The present invention relates broadly to methods and apparatus for disposing of hazardous waste material. More specifically, the present invention is directed to a method and apparatus for disposing of hazardous waste material while providing supplemental fuel for a cement-producing kiln.
Hazardous waste material is not necessarily toxic waste material which typically presents a chemical hazard, a nuclear hazard, or both, and its mere presence is dangerous for humans. Hazardous waste material, on the other hand, is waste material which consists of discarded plastics, rubber gloves, paper, paint filters, ground-up air filter material, and other such items which are unsuitable for human consumption or recycling. To be used with the present invention, however, the hazardous waste material must also contain some minimal fuel value that can be realized and applied through burning. The goal of the present invention is to recover and make use of the fuel value inherent in certain hazardous waste material, while simultaneously disposing of the material.

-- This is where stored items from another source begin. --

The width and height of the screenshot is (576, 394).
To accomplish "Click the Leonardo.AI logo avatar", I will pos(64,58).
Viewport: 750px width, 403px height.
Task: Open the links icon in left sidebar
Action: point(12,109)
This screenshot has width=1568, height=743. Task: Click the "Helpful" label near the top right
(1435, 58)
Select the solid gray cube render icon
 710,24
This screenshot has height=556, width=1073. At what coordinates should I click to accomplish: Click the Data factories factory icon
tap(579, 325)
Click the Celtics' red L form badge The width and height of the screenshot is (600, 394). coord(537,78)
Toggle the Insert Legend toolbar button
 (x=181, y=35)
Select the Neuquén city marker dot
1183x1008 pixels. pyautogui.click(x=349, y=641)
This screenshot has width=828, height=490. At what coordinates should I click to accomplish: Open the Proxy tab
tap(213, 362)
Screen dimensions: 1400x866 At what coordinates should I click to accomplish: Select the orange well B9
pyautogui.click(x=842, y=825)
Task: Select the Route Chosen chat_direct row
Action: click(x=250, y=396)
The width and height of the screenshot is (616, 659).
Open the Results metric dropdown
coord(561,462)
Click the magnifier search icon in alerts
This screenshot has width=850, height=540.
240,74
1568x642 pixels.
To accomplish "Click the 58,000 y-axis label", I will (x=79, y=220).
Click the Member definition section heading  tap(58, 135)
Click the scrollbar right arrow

Portland cement, which is conventional cement, is manufactured in rotating kilns which are typically very large and very hot. Such kilns are often more than ten feet in diameter and several hundred feet long. The operating temperature of such a kiln is about 3,000.degree. to 4,000.degree. Fahrenheit. Cement kilns are mounted for rotation with the infeed at one end and the discharge at the other, with both ends closed by hoods. Portland cement is made by heating certain materials, primarily, limestone, in such a rotary kiln. After being fired at the high temperatures associated with the kiln atmosphere, the limestone, sand, ash, and water, which begins as a slurry or sludge, undergoes a chemical reaction at the elevated kiln temperature and becomes formed into rock-like material which is ground to dust to make the cement.
Such cement kilns are typically fueled by oil, coal, gas, or other conventional fuel material which is injected into the kiln. The present invention allows the efficient use of hazardous waste material as a supplemental fuel to provide several advantages. Among these are the reduction of primary fuel required and the destruction of the hazardous waste material while recovering the fuel value therefrom which would otherwise be lost if the waste material were merely buried in a landfill.
Attempts have been made in the past to incorporate the burning of hazardous waste material in cement production. In the past, kilns operated without water have been provided with openings into which buckets of the hazardous waste material would be dropped, bucket and all, to burn in the kiln. This method, while somewhat dangerous to personnel, often resulted in the incomplete burning of the hazardous waste material and the subsequent fueling of the kiln interior by unburned hazardous waste. Additionally, the buckets were wasted.
A further attempt was made to inject the hazardous waste material into the kiln using a pipe. Typically, the primary fuel is fed into the kiln through an extended pipe which creates a nozzle, in turn, creating a fire storm inside the kiln fueled by moving primary fueling material. A second burner tube was inserted adjacent the primary burner tube in the kiln and the hazardous waste material was injected through the secondary burner tube. This proved problematic as well because the bulk hazardous waste material would not fully burn in the atmosphere of the kiln resulting in inefficient use of the material. Further, the burner pipe eventually became clogged with unburned waste material along the inner wall of the tube. Therefore, the old method of injecting as much hazardous waste material into the kiln as could be forced through the tube resulted in the disposal of a portion of the hazardous waste material. However, the equipment used could not be effectively maintained over an extended operational period due to the aforesaid fouling by the hazardous waste material.